ABS 036: Role of Inhibition in Fast Homeostatic Synaptic Plasticity in Xenopus laevis Optic Tectum

Jesus Gonzalez, Carlos Toro, Carlos Aizenman

Van Wickle (2025) Volume 1, ABS 036

Introduction: The stability of neural circuits during development depends on homeostatic plasticity mechanisms that balance excitation and inhibition. While long-term homeostatic adjustments are well-characterized, less is known about how rapidly inhibitory synapses respond to acute changes in excitatory drive. This study investigates if inhibitory synaptic transmission in the Xenopus laevis optic tectum exhibits fast homeostatic plasticity in response to reduced excitation. We pharmacologically suppressed AMPA receptor-mediated excitatory transmission to test this using the non-competitive antagonist GYKI 53655 in an ex vivo preparation. Whole-cell voltage-clamp recordings from tectal neurons were made over a 3–4 hour time frame where we observed changes in spontaneous inhibitory postsynaptic currents (sIPSCs).We focused on the sustained block of excitatory synaptic activity, validating the effectiveness of GYKI. In parallel, inhibitory synaptic activity exhibited a downward trend in amplitude and frequency, though these changes did not reach statistical significance. These results suggest that the decrease in inhibition may reflect a circuit-level reduction in excitatory input onto inhibitory neurons rather than direct, cell-autonomous homeostatic plasticity at inhibitory synapses. Following experiments with tetrodotoxin (TTX) to look at postsynaptic currents resulted in inconclusive findings, something to look into for the future. Our findings underscore the complexity of homeostatic regulation in recurrent circuits and raise key questions about the timing, mechanisms, and cellular specificity of inhibitory plasticity. Understanding how inhibition adapts to acute changes in excitation could provide insights into the pathophysiology of neurological disorders that involve the E/I imbalance, such as epilepsy, autism, and schizophrenia.

Method: Wild-type and albino Xenopus laevis tadpoles were bred and reared to stage 49 in 10% Steinberg’s solution at 18–21°C. All procedures followed Brown University IACUC protocols. To assess homeostatic plasticity, tadpoles were exposed to GYKI 53655, a non-competitive AMPA receptor antagonist, with DMSO vehicle controls. Following anesthesia, brains were dissected and pinned flat in a recording chamber. Periventricular membranes over the optic tectum were removed to expose neurons for whole-cell patch-clamp recordings using glass micropipettes (8–12 MΩ) filled with potassium-based internal solution. Voltage-clamp recordings assessed voltage-gated sodium and potassium currents, as well as spontaneous postsynaptic currents (sEPSCs at –45 mV, sIPSCs at +5 mV). Intrinsic excitability was quantified from peak inward (Na⁺) and steady-state outward (K⁺) currents. Event amplitudes and frequencies were measured from 60s traces using Axograph. All data were acquired using Clampex 11.2 and analyzed using GraphPad Prism 10.

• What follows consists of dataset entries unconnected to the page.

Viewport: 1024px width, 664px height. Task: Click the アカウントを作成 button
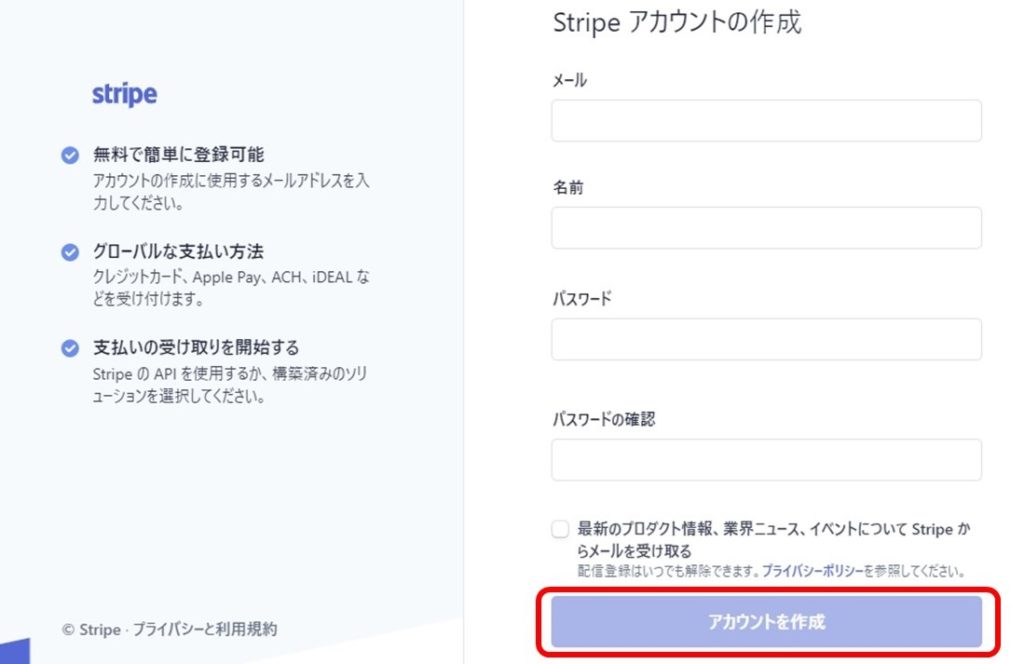tap(766, 622)
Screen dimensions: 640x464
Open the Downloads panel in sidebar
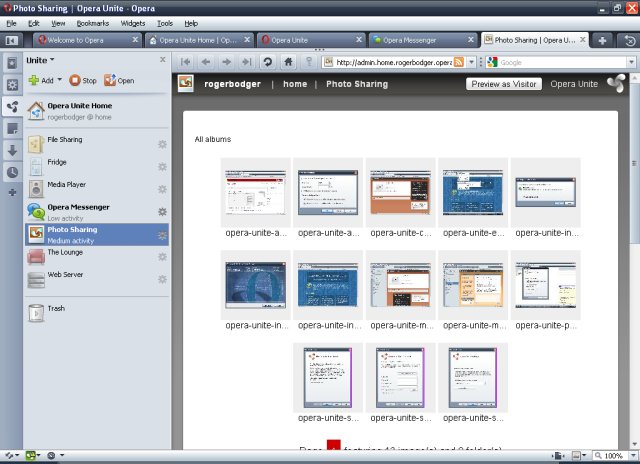(12, 150)
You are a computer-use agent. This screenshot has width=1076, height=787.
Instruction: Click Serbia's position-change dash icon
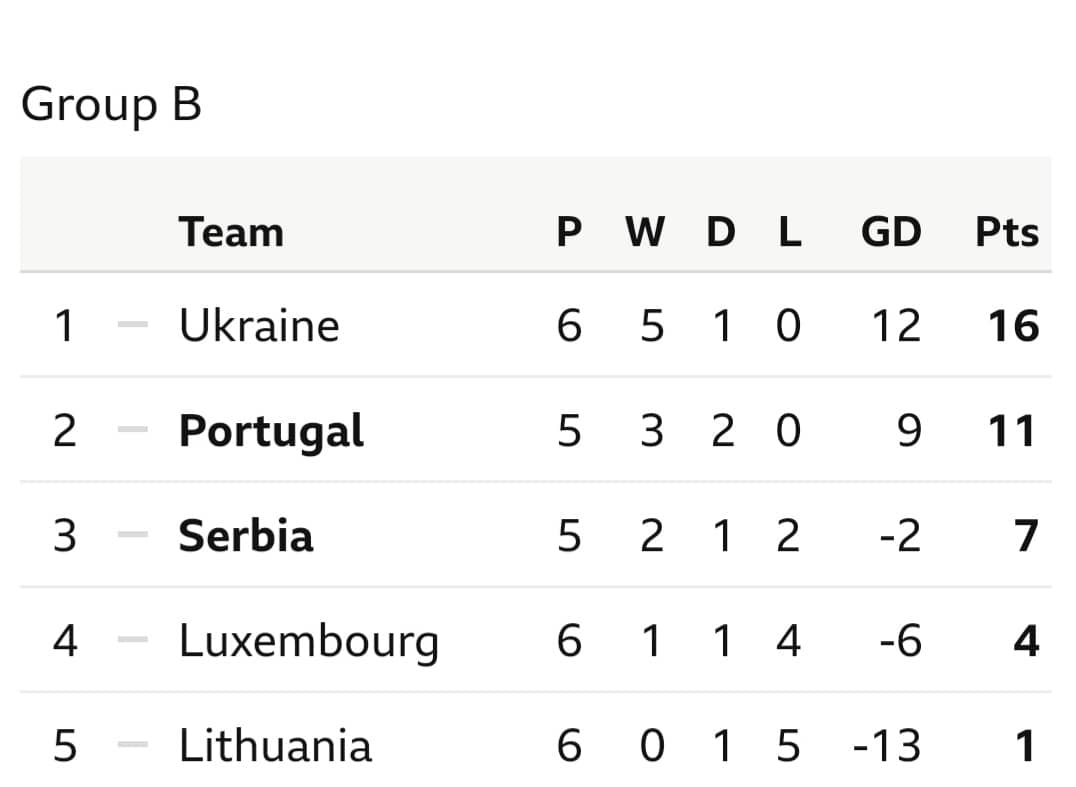[133, 535]
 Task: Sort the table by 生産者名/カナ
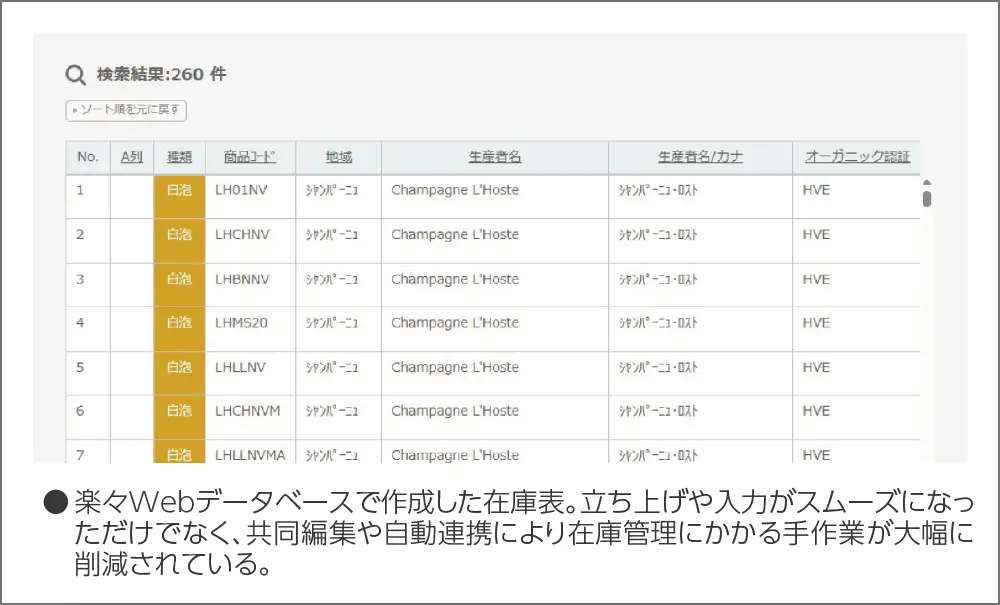click(x=699, y=157)
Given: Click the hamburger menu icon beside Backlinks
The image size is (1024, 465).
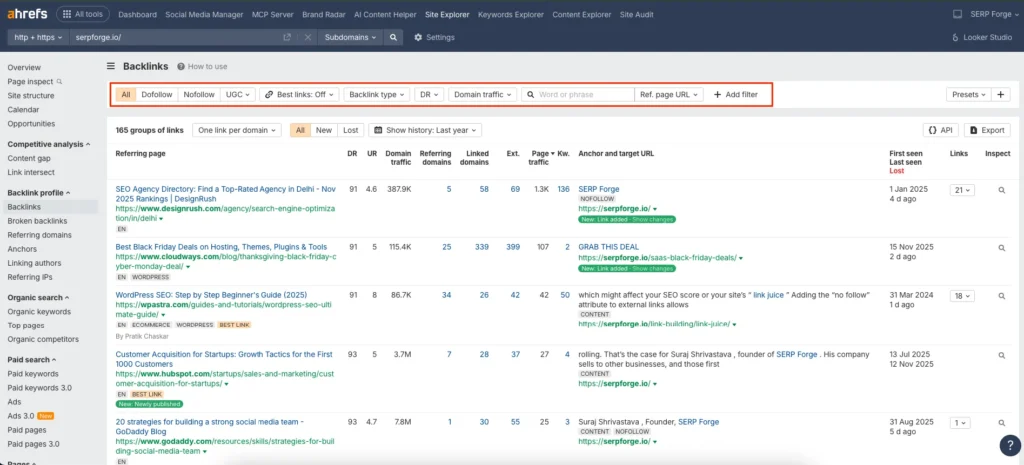Looking at the screenshot, I should [111, 66].
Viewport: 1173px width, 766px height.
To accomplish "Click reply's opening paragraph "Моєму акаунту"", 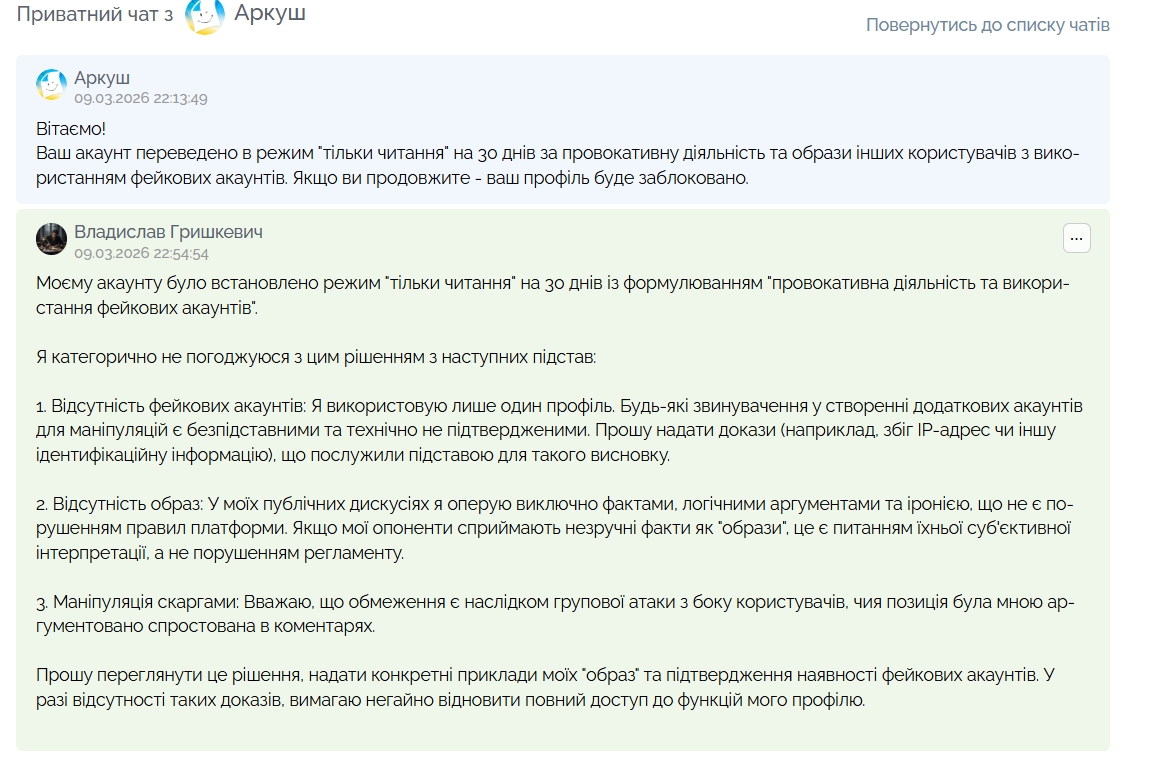I will coord(552,295).
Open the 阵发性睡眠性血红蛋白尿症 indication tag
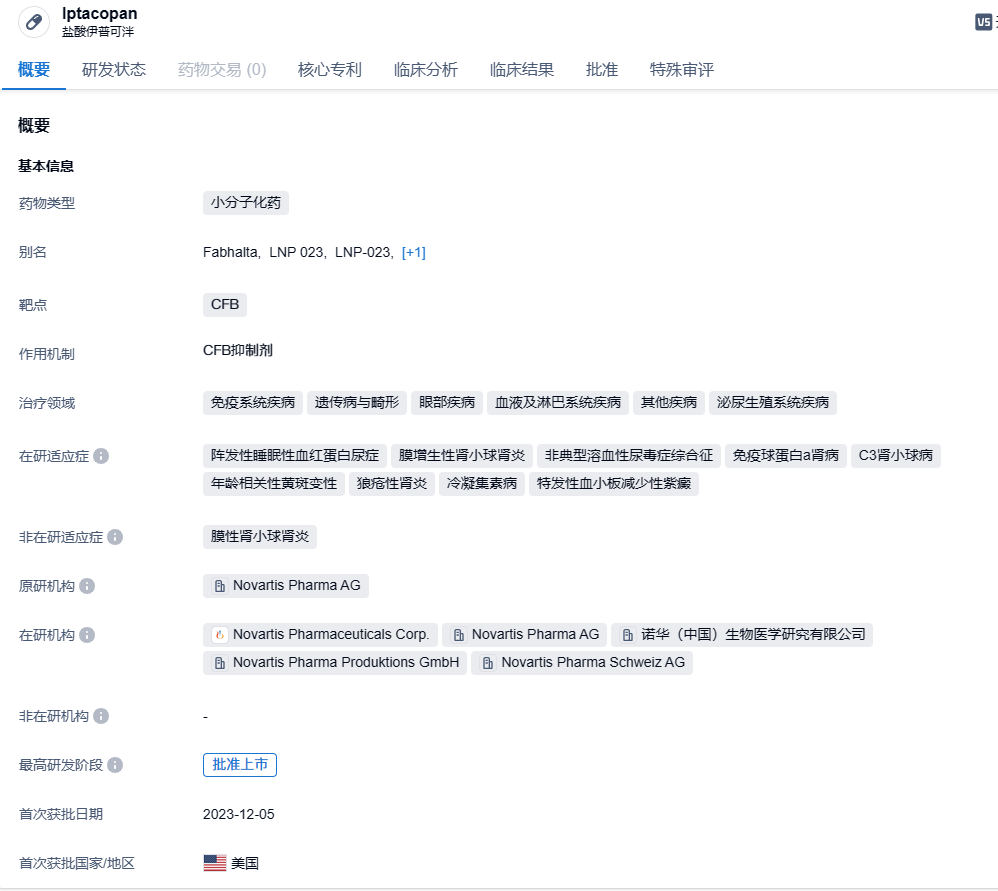 click(295, 456)
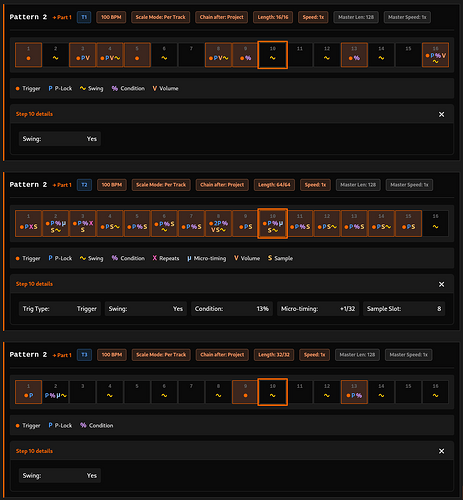Select step 8 in the T2 pattern
Viewport: 463px width, 500px height.
[x=218, y=223]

Results: We confirmed that GYKI 53655 effectively suppressed excitatory synaptic transmission in tectal neurons, validating our pharmacological perturbation. Inhibitory activity showed a consistent decrease in spontaneous inhibitory postsynaptic current (sIPSC) amplitude and frequency over a 3–4 hour window. However, these changes did not reach statistical significance, suggesting the decrease may reflect a loss of excitatory drive onto inhibitory neurons rather than cell-autonomous plasticity. Overall, our findings highlight a potential network-level reduction in inhibition rather than direct fast homeostatic adjustment at inhibitory synapses.

Discussion: Our results show that acute suppression of excitatory synaptic activity using GYKI 53655 leads to a consistent, though statistically non-significant, decline in sIPSCs in the Xenopus laevis optic tectum. While this trend might suggest fast inhibitory homeostatic plasticity, it more likely reflects an indirect, network-level effect: reduced excitatory drive onto inhibitory interneurons. AMPAR blockade may raise the activation threshold of these neurons, reducing presynaptic firing rather than synaptic strength. This interpretation aligns with previous findings in hippocampal and cortical circuits, highlighting the need for future experiments to isolate intrinsic versus network-driven mechanisms of inhibitory adaptation.